● 実施タスク
「Where should I click to: Tap the bold」を含む行で始まり「(x=359, y=80)」を含む行で終わる部分を、一字一句変えずに書き写してください。

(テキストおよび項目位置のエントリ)
•••

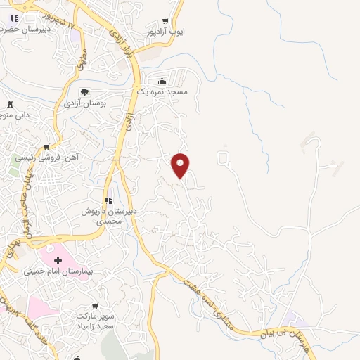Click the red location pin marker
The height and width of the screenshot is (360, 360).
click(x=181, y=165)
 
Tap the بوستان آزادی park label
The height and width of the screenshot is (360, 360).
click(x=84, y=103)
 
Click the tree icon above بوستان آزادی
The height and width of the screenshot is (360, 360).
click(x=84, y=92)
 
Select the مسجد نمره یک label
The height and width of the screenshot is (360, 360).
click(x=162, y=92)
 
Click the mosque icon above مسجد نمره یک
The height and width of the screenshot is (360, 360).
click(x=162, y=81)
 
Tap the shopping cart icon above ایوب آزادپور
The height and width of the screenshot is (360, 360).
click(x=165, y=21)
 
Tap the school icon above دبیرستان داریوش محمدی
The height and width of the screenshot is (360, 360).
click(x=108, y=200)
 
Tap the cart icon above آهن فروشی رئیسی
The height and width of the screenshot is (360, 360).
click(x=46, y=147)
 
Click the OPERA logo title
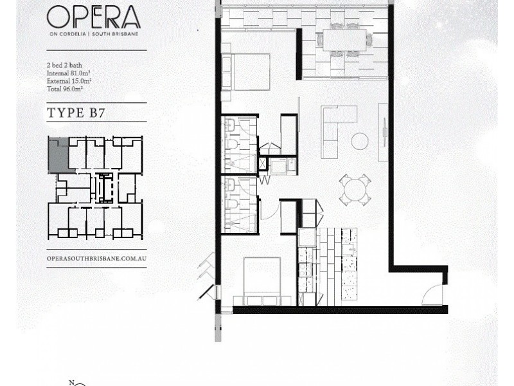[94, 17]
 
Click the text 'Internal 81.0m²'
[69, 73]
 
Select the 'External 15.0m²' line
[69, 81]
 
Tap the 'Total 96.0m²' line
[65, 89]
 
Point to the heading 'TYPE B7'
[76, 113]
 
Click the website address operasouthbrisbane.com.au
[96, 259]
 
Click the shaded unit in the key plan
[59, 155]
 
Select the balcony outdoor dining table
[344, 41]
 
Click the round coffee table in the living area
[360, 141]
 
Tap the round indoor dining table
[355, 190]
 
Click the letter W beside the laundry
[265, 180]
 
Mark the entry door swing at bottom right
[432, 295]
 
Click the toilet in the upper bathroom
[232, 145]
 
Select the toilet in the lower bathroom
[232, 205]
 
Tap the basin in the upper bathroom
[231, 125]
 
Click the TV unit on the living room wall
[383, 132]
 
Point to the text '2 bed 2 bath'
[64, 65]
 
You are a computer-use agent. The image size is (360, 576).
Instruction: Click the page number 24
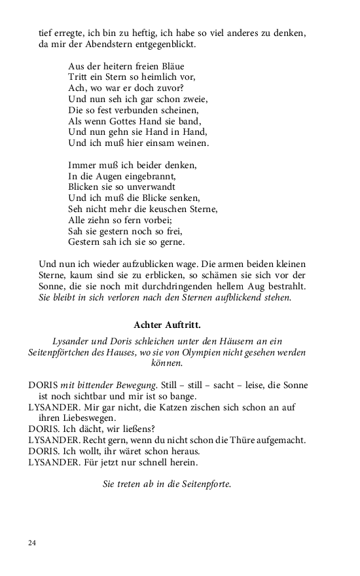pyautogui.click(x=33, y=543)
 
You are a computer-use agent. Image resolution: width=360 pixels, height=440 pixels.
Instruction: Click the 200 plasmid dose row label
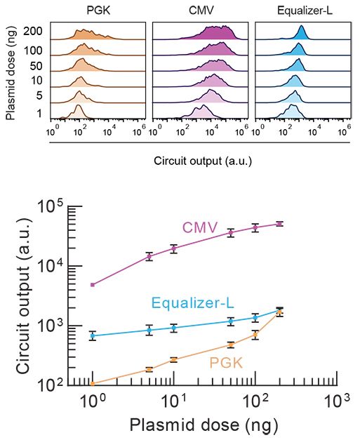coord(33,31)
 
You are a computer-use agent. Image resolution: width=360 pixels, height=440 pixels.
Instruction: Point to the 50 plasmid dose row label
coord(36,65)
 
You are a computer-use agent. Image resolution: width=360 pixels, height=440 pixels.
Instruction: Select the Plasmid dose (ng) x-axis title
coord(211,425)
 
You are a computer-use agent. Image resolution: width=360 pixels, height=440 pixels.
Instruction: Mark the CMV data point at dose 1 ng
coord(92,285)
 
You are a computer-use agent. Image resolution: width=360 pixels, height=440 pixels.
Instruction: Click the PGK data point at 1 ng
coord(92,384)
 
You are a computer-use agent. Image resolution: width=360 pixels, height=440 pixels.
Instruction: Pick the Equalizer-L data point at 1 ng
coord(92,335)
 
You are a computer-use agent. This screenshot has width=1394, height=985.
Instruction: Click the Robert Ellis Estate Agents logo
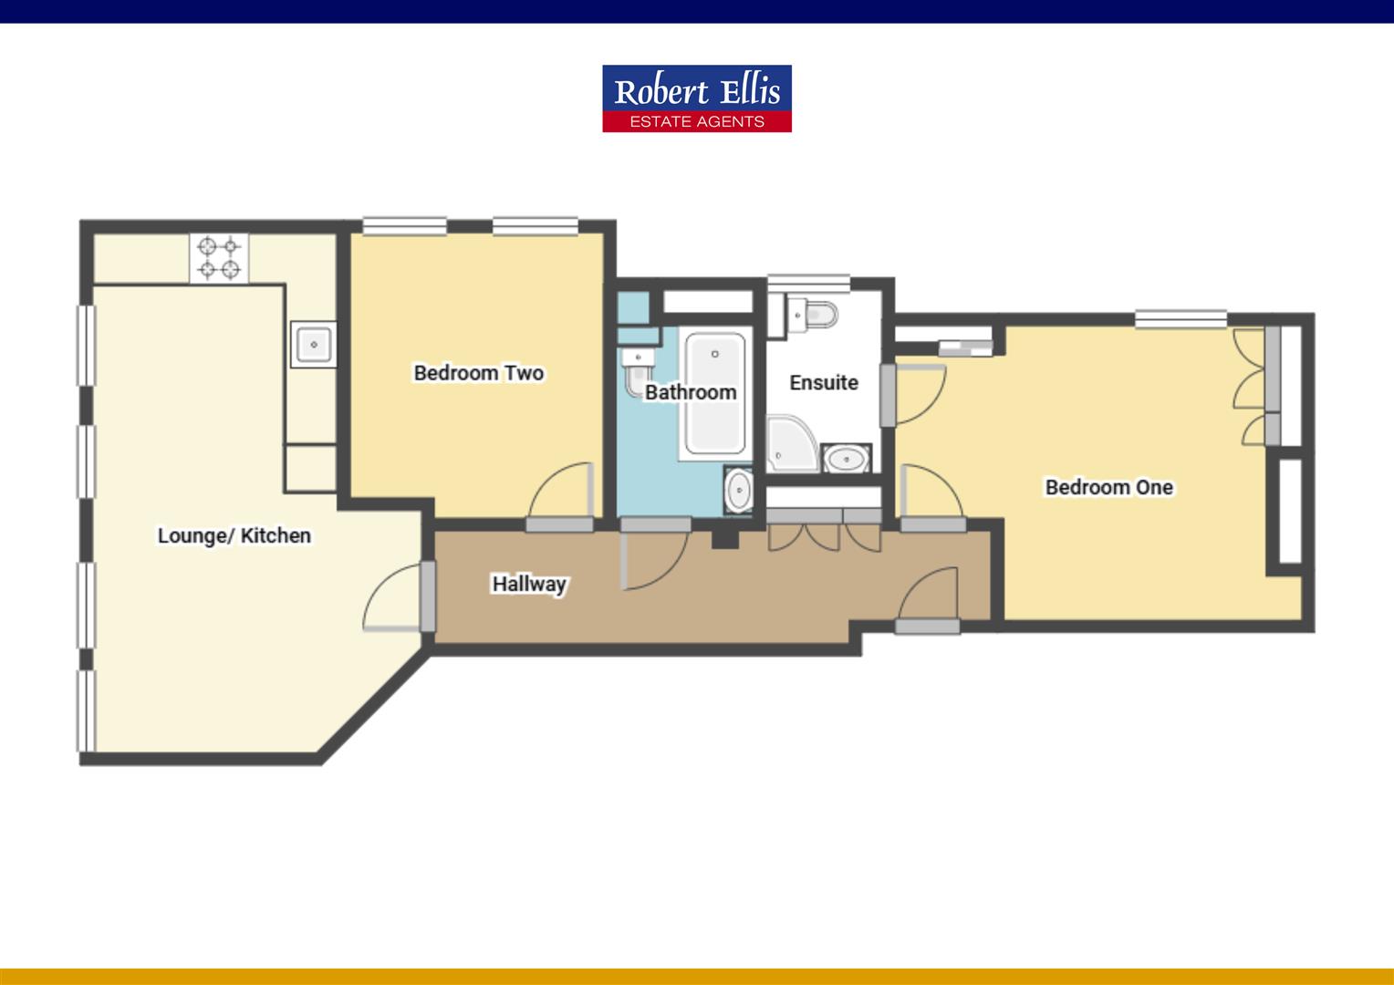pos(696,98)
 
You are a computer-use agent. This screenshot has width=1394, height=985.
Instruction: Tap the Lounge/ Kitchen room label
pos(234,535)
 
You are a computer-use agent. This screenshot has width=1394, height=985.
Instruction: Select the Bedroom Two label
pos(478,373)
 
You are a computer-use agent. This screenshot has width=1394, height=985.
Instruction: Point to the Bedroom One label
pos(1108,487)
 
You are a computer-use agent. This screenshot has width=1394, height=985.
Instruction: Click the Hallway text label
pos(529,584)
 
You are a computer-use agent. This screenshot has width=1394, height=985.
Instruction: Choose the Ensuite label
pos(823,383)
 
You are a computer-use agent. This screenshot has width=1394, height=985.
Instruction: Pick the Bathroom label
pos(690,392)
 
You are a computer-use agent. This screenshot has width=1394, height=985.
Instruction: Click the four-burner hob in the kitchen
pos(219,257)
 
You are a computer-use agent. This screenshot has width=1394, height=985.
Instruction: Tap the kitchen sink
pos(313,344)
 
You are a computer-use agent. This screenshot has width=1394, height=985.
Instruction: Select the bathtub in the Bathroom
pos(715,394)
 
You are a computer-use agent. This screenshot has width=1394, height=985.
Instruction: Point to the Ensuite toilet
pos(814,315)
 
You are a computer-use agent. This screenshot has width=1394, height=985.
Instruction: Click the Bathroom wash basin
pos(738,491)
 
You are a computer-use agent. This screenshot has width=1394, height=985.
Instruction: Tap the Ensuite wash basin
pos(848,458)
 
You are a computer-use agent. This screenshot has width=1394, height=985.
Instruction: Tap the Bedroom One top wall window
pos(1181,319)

•••

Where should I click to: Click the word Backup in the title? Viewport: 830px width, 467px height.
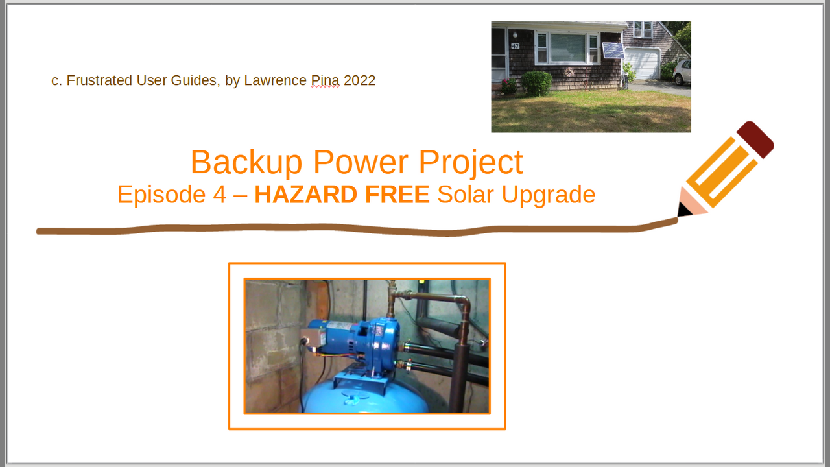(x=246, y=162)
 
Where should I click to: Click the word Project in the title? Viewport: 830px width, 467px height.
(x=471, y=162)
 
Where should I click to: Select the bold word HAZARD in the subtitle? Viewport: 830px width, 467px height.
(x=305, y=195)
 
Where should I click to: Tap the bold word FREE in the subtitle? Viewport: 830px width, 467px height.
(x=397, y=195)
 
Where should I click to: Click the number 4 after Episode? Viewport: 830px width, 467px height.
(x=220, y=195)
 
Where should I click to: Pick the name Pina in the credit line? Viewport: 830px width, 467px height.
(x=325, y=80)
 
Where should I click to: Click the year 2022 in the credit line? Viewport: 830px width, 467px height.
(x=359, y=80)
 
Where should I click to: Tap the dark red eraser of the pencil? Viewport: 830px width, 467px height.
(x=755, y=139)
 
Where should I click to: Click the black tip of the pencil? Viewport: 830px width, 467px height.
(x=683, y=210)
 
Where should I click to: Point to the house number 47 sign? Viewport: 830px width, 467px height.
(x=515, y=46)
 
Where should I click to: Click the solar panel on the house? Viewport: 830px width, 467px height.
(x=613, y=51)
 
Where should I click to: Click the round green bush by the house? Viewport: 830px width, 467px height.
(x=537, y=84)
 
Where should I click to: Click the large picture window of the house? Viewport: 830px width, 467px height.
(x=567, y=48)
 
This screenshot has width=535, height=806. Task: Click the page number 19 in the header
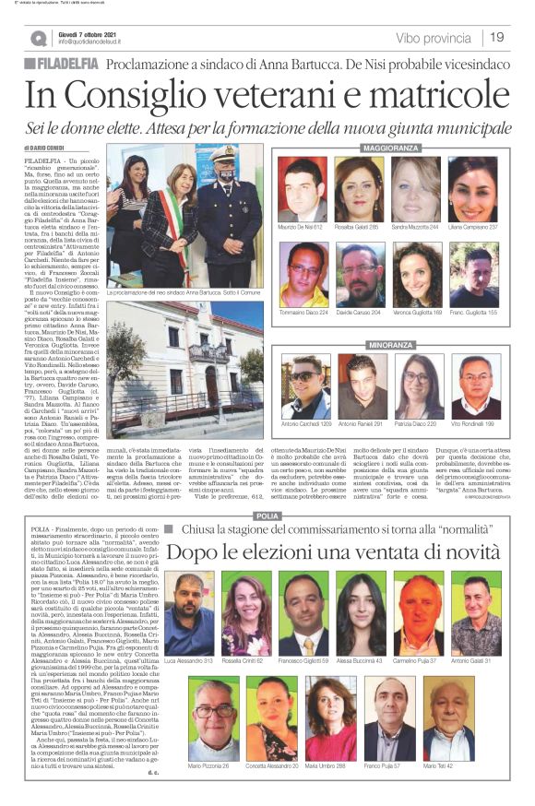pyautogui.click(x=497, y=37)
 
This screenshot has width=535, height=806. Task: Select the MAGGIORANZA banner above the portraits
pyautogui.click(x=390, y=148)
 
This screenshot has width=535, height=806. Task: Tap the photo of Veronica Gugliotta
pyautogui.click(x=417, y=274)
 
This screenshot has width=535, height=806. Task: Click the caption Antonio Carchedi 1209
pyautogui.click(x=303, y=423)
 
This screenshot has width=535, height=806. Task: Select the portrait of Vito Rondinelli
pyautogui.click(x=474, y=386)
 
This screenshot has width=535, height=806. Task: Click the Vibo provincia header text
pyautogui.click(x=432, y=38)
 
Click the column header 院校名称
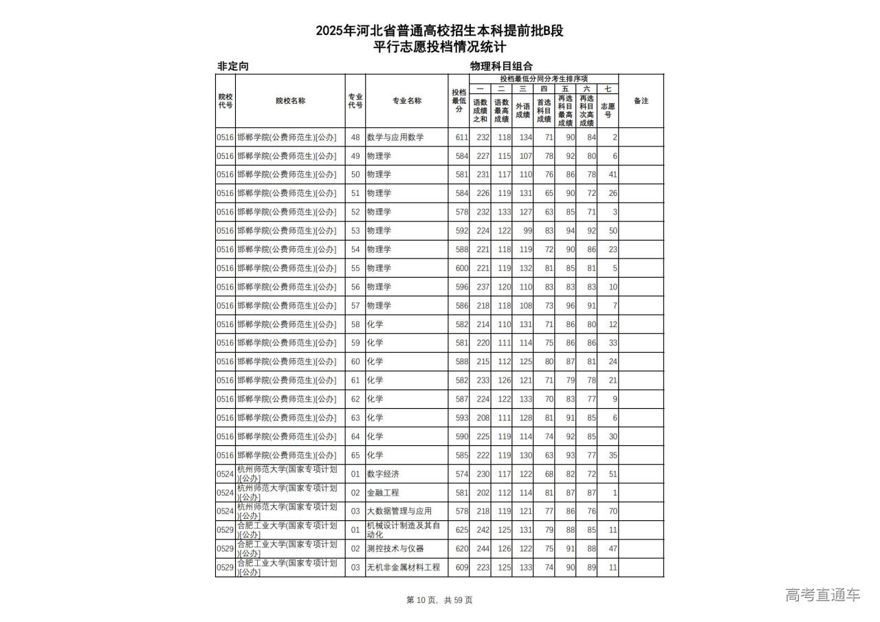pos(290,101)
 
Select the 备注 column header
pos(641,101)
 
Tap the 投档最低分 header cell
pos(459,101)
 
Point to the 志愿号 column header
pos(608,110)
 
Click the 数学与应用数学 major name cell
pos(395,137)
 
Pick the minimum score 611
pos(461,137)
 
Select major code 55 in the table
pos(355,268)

•••

● タスク結果
Where should I click to: Tap the bold word FREE in the subtitle? Viewport: 830px width, 467px height.
(x=397, y=195)
 
Where should I click to: Click the number 4 after Episode? Viewport: 830px width, 467px height.
(x=220, y=195)
 
Where should I click to: Pick the name Pina in the credit line? Viewport: 830px width, 467px height.
(x=325, y=80)
 
Where should I click to: Click the year 2022 in the credit line? Viewport: 830px width, 467px height.
(x=359, y=80)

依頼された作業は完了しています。